We know that for decades teachers have been asked to commit what will be seen in the future as crimes against humanity.
We know that teachers have had to follow senseless rules and regulations to keep their jobs and feed their families.
We know that teachers are bullied throughout our school systems in the same way that some of their students are bullied in class.
We know teachers’ voices are almost the least heard when systems decide what is best for their learners, and that only the students themselves have less of a voice.
We know teachers feel dissonance daily, and that they are asked to do what they know is not best for their kids.
And we know they feel powerless to change – the system is too big and too strong.
Still, we ask, “Why are our people, our nations, and our world in so much pain?”
It is startlingly simple.
For years we have left teachers alone in their classrooms, secluded from the workings of the real world, and then asked them to prepare our children for their futures in the real world. We left them with a divided, knowledge-based curriculum that separates life into content areas, adult constructs that makes sense of education but no sense in reality. Kids don’t experience the world as a mathematical equation, or as a science experiment. Teaching static content and facts does not help develop children who know who they are, how they fit into the world, and how they can contribute back.

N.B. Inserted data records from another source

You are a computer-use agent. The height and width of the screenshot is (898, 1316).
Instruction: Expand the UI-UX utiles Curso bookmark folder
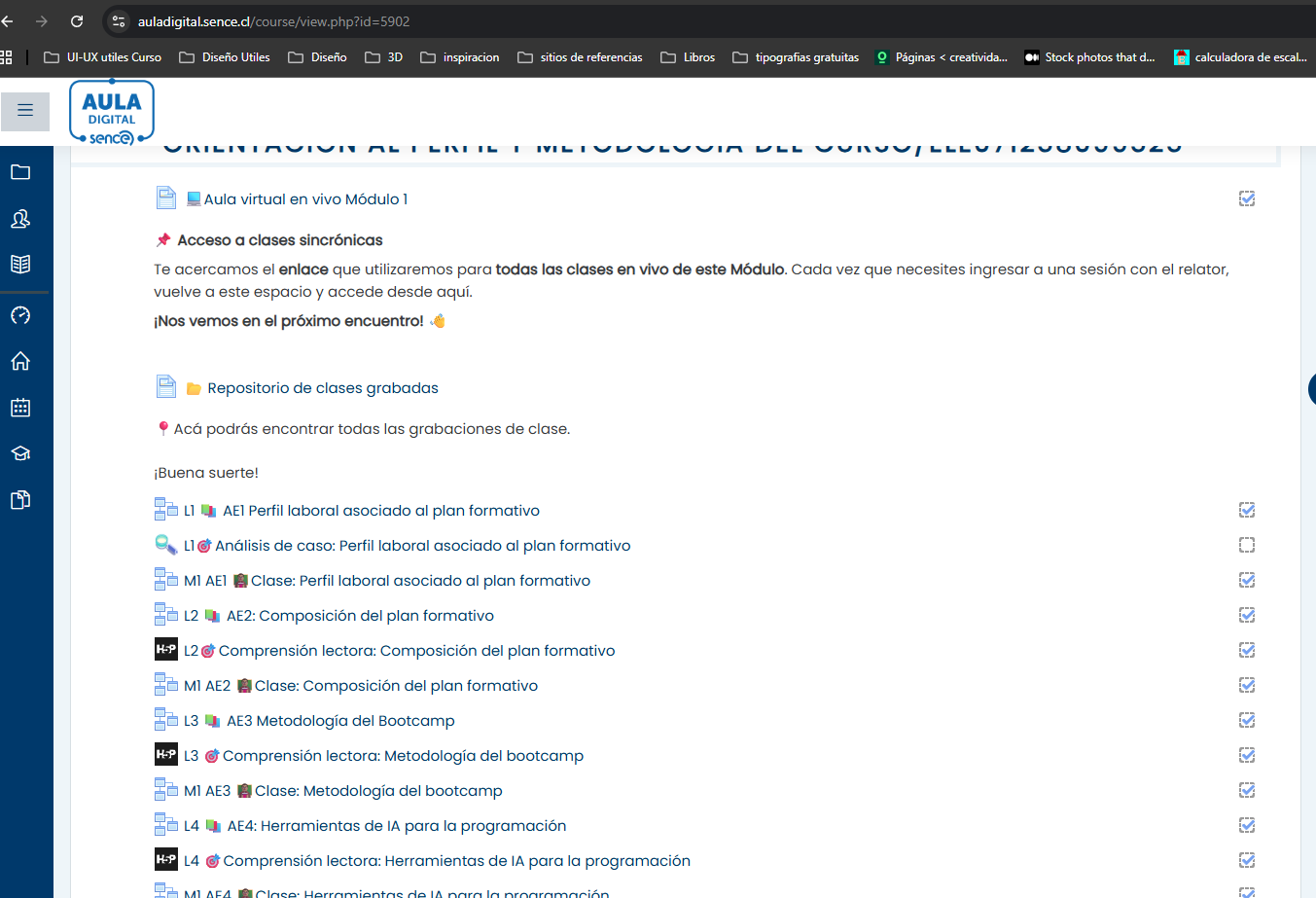[x=103, y=57]
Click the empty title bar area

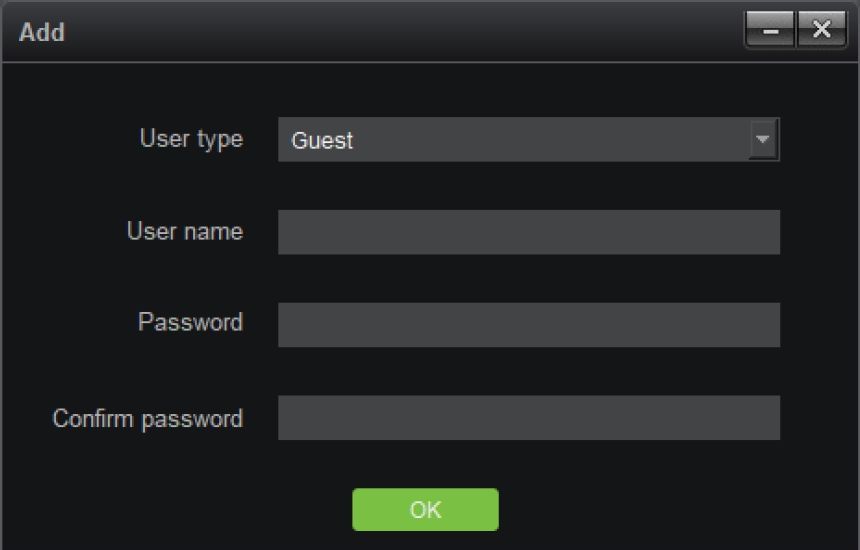point(400,32)
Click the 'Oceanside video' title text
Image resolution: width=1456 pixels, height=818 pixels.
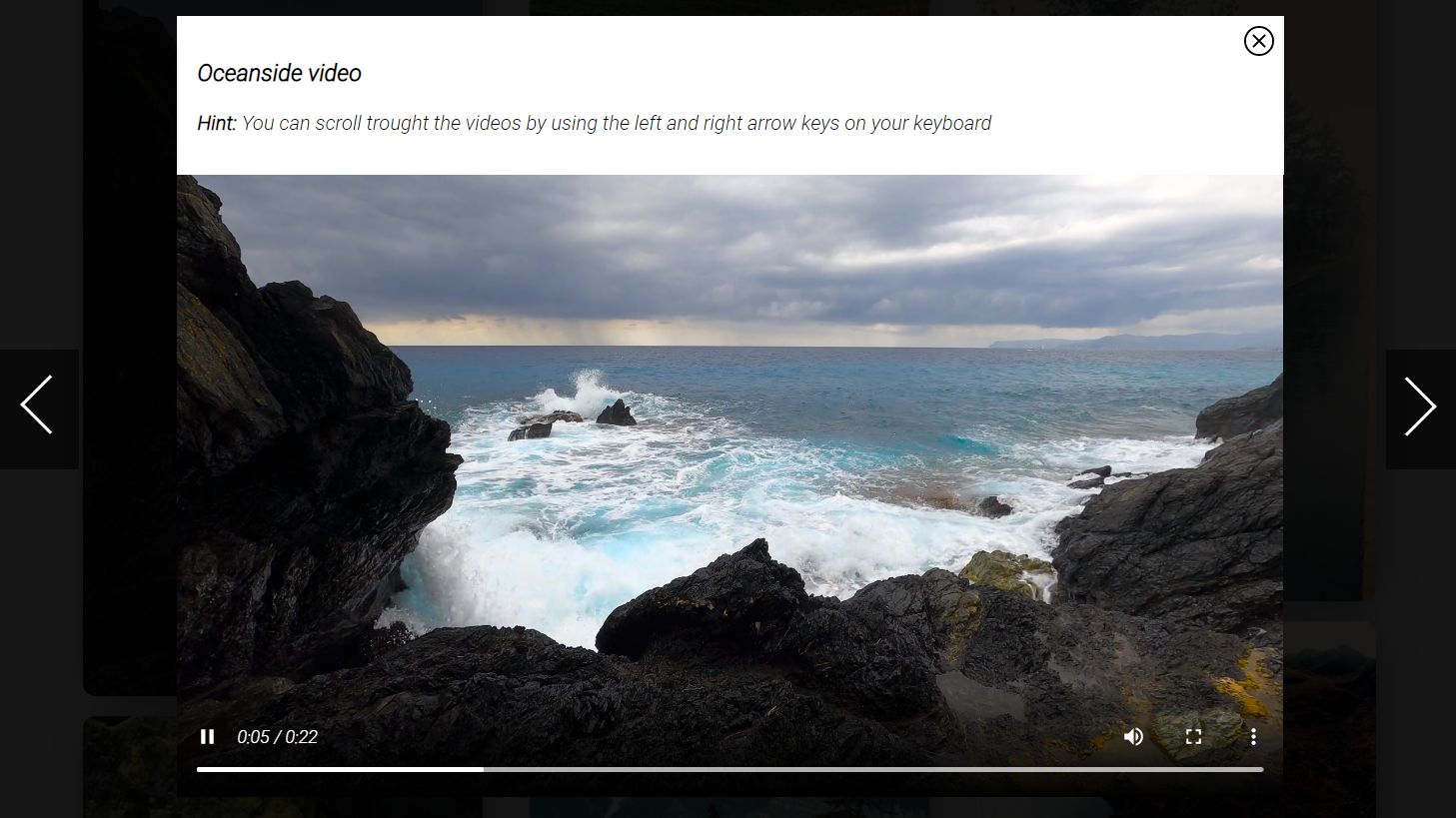[x=279, y=73]
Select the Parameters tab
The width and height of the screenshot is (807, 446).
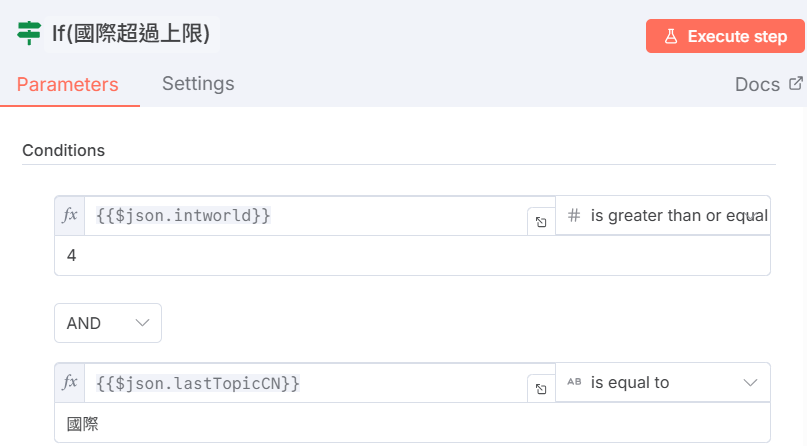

Teachers, ask your students who they are, who they want to be when they grow up, and how they can contribute to humanity. You don’t need to wait, just do it. No one is coming. It is up to each of us to change the world, not tomorrow, but right here and right now.
If you stop what you are doing, hug every learner in your classroom, and tell them one thing you admire about them as a person, you will be saving lives. Believe that equity in our school systems is a right, not a fight, and that you and your learners can make the world a better place.
Changing one student’s world can be enough to change everyone’s.